# THE PROBLEM
Please reproduce the records starting at the line that contains "Viewport: 929px width, 730px" and ending at the line that contains "[x=718, y=45]", with the requests included and every coordinate in the answers shifted by -139.

-- -- --

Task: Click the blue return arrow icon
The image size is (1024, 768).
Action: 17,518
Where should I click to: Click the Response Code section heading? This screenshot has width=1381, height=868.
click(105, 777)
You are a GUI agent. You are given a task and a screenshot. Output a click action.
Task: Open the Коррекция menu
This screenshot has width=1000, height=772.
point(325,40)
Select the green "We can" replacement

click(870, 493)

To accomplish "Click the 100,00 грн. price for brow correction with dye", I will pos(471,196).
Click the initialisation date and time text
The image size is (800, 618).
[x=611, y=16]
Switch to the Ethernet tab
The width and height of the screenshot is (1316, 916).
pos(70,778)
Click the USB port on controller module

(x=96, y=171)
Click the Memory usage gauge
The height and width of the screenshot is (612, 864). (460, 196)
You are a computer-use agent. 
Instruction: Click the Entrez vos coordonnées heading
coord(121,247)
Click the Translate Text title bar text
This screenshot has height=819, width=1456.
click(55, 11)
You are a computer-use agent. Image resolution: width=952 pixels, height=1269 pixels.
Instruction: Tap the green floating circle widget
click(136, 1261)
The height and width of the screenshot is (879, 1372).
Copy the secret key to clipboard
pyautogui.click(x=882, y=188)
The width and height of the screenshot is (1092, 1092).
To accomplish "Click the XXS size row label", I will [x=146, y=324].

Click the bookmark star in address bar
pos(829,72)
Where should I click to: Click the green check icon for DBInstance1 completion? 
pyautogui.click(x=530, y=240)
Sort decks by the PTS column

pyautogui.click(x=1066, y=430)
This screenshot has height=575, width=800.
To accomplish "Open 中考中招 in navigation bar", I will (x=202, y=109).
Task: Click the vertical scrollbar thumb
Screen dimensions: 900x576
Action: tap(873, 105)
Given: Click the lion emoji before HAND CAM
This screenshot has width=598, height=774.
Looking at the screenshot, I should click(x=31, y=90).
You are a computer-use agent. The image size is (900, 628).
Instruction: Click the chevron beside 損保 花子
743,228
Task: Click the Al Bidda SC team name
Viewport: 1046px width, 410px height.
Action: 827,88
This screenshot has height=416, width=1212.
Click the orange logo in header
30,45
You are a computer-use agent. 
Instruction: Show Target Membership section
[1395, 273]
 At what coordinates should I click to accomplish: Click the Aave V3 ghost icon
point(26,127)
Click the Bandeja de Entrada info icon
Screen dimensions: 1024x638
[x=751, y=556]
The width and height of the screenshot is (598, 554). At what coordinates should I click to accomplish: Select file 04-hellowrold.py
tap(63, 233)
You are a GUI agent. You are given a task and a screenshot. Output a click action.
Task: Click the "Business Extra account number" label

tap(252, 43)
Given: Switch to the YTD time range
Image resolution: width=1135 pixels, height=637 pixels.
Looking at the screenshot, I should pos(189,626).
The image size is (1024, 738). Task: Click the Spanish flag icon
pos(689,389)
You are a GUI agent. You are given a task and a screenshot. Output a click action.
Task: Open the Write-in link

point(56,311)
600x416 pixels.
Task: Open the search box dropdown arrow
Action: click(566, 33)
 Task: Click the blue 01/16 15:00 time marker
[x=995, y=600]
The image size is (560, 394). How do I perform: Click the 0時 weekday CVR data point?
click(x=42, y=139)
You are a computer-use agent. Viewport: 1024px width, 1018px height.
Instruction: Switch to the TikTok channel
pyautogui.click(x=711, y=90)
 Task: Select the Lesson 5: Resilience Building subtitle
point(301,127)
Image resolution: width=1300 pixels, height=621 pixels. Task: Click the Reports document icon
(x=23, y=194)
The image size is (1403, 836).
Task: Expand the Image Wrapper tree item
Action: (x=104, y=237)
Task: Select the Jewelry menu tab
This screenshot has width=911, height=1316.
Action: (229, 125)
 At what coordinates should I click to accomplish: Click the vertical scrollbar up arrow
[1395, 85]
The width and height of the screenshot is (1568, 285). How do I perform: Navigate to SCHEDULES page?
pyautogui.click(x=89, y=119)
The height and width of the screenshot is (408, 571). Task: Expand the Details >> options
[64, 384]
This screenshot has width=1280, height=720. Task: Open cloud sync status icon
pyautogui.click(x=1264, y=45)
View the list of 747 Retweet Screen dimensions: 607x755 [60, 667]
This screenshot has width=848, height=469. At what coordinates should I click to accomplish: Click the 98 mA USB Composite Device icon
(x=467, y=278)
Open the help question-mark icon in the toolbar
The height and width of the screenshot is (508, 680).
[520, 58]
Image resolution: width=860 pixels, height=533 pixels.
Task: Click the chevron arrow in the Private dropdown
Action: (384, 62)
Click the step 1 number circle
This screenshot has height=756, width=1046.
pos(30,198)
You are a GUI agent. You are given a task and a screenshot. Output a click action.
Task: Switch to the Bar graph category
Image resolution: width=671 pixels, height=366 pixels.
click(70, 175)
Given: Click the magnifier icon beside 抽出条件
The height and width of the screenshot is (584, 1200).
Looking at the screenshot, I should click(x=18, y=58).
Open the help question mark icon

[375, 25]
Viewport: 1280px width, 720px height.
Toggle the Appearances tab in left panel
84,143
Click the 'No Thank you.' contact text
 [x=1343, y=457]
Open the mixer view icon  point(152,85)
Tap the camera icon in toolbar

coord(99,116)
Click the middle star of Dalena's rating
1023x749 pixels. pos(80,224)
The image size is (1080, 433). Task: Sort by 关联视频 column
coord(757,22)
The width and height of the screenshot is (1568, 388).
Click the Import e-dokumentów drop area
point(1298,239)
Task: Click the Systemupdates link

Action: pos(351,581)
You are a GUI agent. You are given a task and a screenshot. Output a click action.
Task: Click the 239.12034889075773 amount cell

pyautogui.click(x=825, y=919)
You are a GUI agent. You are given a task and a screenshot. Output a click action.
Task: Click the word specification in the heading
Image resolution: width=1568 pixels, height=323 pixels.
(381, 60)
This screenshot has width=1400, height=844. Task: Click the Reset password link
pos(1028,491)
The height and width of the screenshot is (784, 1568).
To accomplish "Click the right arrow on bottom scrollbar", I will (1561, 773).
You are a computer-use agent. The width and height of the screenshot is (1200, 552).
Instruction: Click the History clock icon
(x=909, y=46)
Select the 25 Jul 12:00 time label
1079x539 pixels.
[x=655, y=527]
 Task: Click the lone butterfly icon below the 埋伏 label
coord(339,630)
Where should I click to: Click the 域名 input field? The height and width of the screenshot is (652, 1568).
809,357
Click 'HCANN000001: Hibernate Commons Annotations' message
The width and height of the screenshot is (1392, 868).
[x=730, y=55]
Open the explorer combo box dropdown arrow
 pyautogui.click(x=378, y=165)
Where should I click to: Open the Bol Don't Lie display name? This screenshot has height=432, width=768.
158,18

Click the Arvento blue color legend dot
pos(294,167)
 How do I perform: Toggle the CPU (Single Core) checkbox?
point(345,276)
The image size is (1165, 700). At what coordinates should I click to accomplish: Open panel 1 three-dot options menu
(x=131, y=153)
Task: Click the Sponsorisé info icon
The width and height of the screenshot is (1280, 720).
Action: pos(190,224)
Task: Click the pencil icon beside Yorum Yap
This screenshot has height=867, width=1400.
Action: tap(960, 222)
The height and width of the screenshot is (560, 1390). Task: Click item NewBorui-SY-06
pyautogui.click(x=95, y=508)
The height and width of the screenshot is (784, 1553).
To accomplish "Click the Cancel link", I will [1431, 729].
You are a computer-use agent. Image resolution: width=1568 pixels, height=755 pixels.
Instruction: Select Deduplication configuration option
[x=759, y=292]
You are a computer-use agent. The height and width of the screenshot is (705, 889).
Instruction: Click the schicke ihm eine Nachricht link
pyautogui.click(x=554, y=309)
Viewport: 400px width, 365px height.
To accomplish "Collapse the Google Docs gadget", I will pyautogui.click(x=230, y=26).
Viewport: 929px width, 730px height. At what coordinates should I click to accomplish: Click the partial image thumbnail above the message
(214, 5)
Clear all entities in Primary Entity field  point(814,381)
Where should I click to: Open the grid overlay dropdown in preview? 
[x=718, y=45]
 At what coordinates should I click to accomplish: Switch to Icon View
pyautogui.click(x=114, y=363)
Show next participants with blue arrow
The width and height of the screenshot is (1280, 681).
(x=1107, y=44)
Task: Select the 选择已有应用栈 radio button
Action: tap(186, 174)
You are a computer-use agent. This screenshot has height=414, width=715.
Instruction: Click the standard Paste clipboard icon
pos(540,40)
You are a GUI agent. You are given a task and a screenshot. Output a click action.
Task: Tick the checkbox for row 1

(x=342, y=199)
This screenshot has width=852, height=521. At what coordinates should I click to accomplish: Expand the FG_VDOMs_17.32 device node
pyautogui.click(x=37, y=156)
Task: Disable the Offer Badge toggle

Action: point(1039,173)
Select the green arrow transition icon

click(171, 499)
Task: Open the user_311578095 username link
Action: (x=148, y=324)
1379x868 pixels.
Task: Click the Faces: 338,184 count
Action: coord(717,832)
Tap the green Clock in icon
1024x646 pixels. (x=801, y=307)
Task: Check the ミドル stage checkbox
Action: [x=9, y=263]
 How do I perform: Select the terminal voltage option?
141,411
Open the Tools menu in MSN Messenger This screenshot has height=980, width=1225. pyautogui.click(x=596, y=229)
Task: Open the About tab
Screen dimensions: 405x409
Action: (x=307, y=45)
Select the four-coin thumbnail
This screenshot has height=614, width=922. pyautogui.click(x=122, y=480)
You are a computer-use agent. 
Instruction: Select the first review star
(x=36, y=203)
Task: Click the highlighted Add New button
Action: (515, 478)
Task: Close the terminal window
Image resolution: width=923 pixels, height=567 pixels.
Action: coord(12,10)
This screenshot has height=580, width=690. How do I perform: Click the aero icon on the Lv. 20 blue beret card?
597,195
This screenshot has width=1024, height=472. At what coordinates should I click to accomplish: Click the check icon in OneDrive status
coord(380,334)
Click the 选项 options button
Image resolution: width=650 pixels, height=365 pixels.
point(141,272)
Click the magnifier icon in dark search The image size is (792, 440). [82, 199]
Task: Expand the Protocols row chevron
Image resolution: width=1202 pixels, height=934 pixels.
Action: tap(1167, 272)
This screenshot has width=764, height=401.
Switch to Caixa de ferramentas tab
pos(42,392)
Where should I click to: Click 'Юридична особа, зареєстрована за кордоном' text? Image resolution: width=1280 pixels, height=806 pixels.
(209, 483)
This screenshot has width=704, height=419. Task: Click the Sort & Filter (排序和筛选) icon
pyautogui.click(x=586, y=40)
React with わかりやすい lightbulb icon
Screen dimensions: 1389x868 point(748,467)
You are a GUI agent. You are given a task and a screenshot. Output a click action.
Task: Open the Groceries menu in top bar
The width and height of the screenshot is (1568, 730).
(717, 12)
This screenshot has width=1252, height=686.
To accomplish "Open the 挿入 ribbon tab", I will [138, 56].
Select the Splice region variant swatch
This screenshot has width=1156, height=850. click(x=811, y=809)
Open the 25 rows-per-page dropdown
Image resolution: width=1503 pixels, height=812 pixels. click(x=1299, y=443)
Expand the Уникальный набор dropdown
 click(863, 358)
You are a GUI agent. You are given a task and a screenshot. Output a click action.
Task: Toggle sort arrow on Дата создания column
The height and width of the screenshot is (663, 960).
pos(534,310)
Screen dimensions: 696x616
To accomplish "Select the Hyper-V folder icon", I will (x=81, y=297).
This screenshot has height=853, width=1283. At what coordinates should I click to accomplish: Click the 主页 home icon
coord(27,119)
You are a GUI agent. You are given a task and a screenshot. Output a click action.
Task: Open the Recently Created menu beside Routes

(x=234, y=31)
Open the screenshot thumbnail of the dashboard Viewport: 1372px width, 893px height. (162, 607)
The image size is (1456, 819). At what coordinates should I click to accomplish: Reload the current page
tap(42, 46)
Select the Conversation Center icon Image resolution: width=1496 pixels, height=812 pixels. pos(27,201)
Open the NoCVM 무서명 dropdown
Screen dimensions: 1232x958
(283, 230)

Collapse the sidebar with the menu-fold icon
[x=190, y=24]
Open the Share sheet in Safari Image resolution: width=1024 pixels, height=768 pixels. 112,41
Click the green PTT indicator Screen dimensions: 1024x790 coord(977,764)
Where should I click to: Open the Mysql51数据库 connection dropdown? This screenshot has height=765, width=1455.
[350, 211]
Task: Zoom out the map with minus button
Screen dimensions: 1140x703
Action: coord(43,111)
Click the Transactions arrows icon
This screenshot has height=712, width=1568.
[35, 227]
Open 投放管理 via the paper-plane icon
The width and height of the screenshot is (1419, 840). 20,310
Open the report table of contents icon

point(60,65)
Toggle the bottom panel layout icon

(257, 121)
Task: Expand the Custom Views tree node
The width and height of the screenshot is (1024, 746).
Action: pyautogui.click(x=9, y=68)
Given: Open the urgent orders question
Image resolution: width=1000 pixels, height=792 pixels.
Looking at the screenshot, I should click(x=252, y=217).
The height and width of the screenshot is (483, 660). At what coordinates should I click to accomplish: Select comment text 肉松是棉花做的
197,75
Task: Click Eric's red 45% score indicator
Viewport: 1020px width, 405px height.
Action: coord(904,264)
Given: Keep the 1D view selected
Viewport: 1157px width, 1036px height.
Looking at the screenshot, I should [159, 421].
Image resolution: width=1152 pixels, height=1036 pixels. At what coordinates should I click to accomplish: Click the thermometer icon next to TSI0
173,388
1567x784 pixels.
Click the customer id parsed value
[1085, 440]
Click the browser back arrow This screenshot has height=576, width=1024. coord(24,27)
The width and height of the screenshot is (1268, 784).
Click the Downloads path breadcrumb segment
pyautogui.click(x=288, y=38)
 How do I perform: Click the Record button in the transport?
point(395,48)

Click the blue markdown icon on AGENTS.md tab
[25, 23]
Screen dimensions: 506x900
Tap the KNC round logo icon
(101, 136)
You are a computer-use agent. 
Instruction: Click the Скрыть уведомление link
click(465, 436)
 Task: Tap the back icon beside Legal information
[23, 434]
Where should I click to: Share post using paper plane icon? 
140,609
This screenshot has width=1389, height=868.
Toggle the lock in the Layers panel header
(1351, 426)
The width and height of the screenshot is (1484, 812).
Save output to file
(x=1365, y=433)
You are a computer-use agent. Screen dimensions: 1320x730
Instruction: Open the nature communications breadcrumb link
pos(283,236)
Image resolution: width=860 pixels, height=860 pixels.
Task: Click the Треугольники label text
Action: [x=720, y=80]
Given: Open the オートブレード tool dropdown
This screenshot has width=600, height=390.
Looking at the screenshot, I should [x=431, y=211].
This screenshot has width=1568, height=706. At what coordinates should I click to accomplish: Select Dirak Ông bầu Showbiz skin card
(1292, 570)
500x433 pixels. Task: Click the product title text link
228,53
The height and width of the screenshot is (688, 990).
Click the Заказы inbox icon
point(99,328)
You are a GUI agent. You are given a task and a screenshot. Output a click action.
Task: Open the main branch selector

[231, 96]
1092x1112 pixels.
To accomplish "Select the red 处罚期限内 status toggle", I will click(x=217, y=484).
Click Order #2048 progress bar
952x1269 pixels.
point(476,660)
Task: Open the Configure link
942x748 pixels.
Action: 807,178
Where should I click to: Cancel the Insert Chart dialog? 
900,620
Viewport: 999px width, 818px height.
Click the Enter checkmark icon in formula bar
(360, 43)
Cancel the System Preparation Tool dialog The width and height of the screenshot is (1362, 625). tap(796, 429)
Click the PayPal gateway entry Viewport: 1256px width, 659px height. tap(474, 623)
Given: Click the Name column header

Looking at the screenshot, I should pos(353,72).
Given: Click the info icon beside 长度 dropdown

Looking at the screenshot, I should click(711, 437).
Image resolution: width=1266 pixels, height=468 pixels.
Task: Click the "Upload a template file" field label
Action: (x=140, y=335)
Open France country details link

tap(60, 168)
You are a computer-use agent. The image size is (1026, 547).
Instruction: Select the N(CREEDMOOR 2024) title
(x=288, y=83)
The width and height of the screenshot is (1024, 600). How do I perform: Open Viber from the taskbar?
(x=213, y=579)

-- -- --

# COMPLETED EXERCISE
Viewport: 929px width, 730px height. At what coordinates should I click to accomplish: Click the partial image thumbnail above the message
(75, -134)
Clear all entities in Primary Entity field  point(675,242)
Where should I click to: Open the grid overlay dropdown in preview? 
[x=579, y=-94]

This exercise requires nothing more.